The Social Democracts and Coalition claim in unison that Vladimír Špidla is the
guarantee of the talks quality. He has been keeping a tight rein on his
party-men and their departmental ambitions. His colleagues claim that Špidla
perceives the Government formation exercise as the mission of his life,
following the bequest of Tomáš G. Masaryk who wished, as early as in the
beginning of the last century, that the social issue be addressed through
everybody's pursuit of learning. "Let's not ask what our home country will
give to us but what we can do for our country," was he preaching
patriotically at the Říp Mountain rally already this April. Unlike Zeman and
Klaus, Špidla does not wish to be the focus of attention. Rather, he resembles
another Czech politician of the pre-WWII Czechoslovakia, Antonín Švehla, who
stated in the congress of his Agrarian Party in 1932: "You have showered
me with abundant praise and flattered me so generously that it seems to get
close to a personality cult. A mortal man is prone to easily succumb to
flattering… Yet, each extreme brings about a reaction and then the other
extreme comes – dispraise, disgrace and derision. I would not like to live to
meet such a fate."
What is surprising in Špidla is his sense of unclinching the negotiations with
a relaxed remark at the right moment. Last Tuesday, when representatives of the
Coalition and ČSSD were continuing discussions in Lidový dům, the social
democratic leader remarked at one stage that an agreement had to be reached,
never mind the morganatic relationship. The rest of those present were caught
somewhat off-guard with the learned word and Špidla did not hesitate to deliver
a short lecture in history, explaining that the word was coming from the
medieval times and denoted an unequal marriage between two persons of rather
disparate social ranks. The situation relaxed and talks went on.
At the same time, Vladimír Špidla is used also as a bugbear whom the right-wing
politicians somehow cannot outwit. They still seem to believe that the left and
Špidla specifically have been born to suppress the core freedoms. It is not so.
Špidla is a true socialist, who believes in regulation and reallocation but is
opposed to any limitations on freedom of choice. We rather witnessed more of
that during the times of untransparent decision making by ODS and former Prime
Minister Zeman's men. And, what is more, the role of the Coalition within the
Government may in fact curb regulation. The fear of Špidla has been making some
of the Unionists (Union of Freedom, the other member of the Coalition) still
hesitate whether or not they should board Špidla's Government at all.

United way

The Czech Republic has been entering a significant stage during which it will
clearly show how it will manage the new rise of the Communists and find its
place in Europe. And frankly, no one can rebuke the Coalition for joining the
Government with ČSSD. Obviously, there is no other option. The Czech year 1998
which was offering multiple options of forming a majority government has not
been repeated.

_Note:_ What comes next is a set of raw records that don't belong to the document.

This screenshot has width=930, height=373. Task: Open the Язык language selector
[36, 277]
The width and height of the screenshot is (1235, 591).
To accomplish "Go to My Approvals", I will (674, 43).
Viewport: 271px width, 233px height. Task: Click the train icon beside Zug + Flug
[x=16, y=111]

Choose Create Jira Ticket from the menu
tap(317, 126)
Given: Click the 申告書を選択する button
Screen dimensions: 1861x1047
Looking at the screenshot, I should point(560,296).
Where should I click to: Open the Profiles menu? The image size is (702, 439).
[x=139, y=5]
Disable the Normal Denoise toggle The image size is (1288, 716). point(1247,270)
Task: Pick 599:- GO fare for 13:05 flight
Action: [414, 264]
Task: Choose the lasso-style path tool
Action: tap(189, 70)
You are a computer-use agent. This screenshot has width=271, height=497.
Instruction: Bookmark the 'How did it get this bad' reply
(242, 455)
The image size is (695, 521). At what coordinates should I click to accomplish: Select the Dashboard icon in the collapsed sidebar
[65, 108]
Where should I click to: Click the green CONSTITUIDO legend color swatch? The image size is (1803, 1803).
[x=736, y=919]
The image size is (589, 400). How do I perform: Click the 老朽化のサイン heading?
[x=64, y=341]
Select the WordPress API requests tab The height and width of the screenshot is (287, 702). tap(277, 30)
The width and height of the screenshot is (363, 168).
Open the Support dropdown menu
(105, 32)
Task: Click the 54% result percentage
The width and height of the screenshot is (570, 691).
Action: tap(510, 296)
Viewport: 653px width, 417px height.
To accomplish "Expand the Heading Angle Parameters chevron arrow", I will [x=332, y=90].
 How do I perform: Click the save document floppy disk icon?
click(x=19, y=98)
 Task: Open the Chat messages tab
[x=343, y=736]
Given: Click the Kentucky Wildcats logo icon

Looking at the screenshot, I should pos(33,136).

Another difference is that ODS signed the famed "Opposition
Agreement" at that time, under which it exchanged positions of power for
an obligation to tolerate such an enormous increase in the country's debt that
can hardly be any worse. Any other option than "The 101 Government"
(denoting the ČSSD and Coalition majority in the Parliament) would particularly
suit the Communists who would then got in the game one way or another. And no
democrat may wish anything like that.